Дед было прошел, потом остановился. Голова тряслась, глаза ввалились, согнулся, стал совсем маленький. Голос – слабый.

– Нет, куды жа!.. Ищи в поле ветра…

И вдруг весь загорелся:

– А?.. скажи на милость. Нету ее, правильности в жизни, нету ее… И откуда оно?.. Жить бы в правильности, горя бы не было.

И вдруг весь затрясся и подошел к плетню.

– Из города, из города-то она, вся неправильность… все оттуда… Восьмой десяток пошел, ни разу не был в городу-то, а сколько помню, все оттуда шло. Болести оттуда, глотошная, животами – оттуда дохтора насылают; опять же недоимки истребывают оттуда; опять же бумаги всякие, кого взять, кого в тюрьму, кого в суд, кого в арестантские – оттуда. Наконец, того, наших девок, парней, мужиков туда забирают. Ах ты боже мой, что оно такое!.. Иду, иду хоть перед смертью гляну, узнаю, что оно такое, что за неправильность жисти там… Пойду… ох, пойду!..

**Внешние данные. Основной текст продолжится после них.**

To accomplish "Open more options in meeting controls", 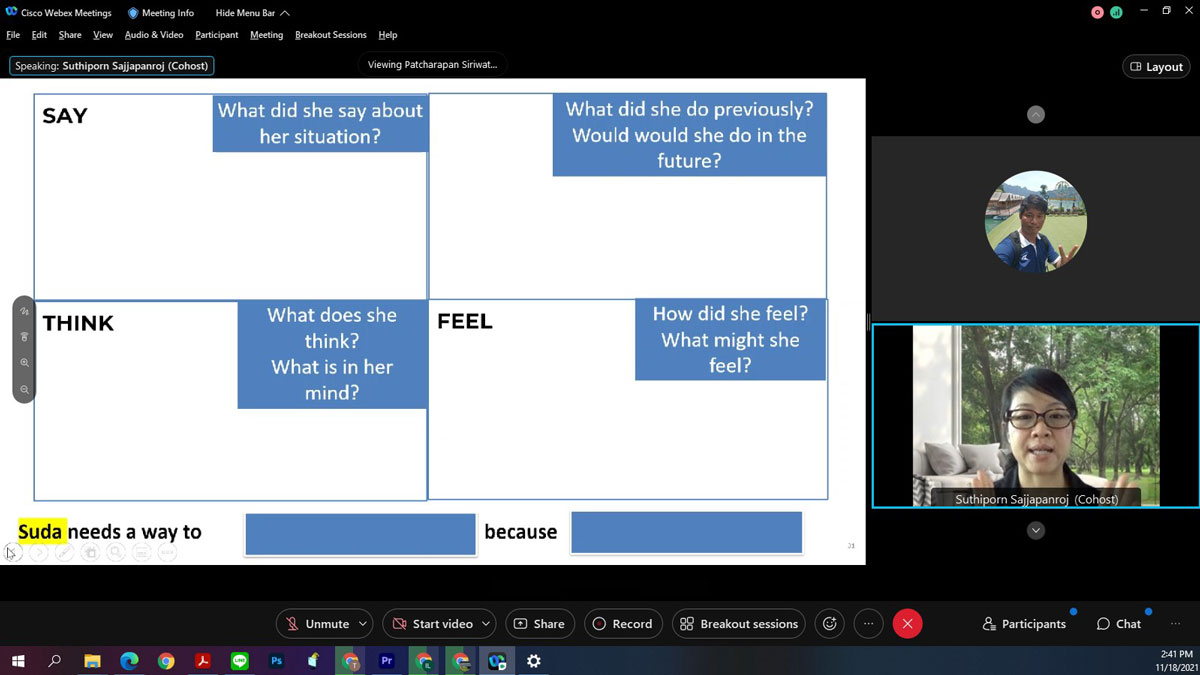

И с трясущейся головой и руками, неверно и трудно ступая, пошел он берегом, не оглядываясь. И лежала спокойная река с белыми облачками в глубине, и смотрелись, не шелохнувшись, зеленеющие сады.

Утро*

Золотая Медведица стала опускать хвост на спину черного хребта, который стоял стеной, и играющие кругом звезды тоже торопливо сползали. Их неверный мерцающий блеск сквозил по зубчатому лесистому краю гор.

Зияло чернотой ущелье.

Моря не было видно, но слышалось в темноте внизу мерное тяжелое вздымание.

За ущельем отвратительно, раздирающим кошачьим криком закричала рысь, и кто-то смотрел из чащи синевато-искрящимися зрачками.

И черные горы, и зияющее ущелье, и чаща, густая и смутная, – все загадочно заткано тьмою, южной тьмой, полной пряных запахов и невидимой таинственной игры.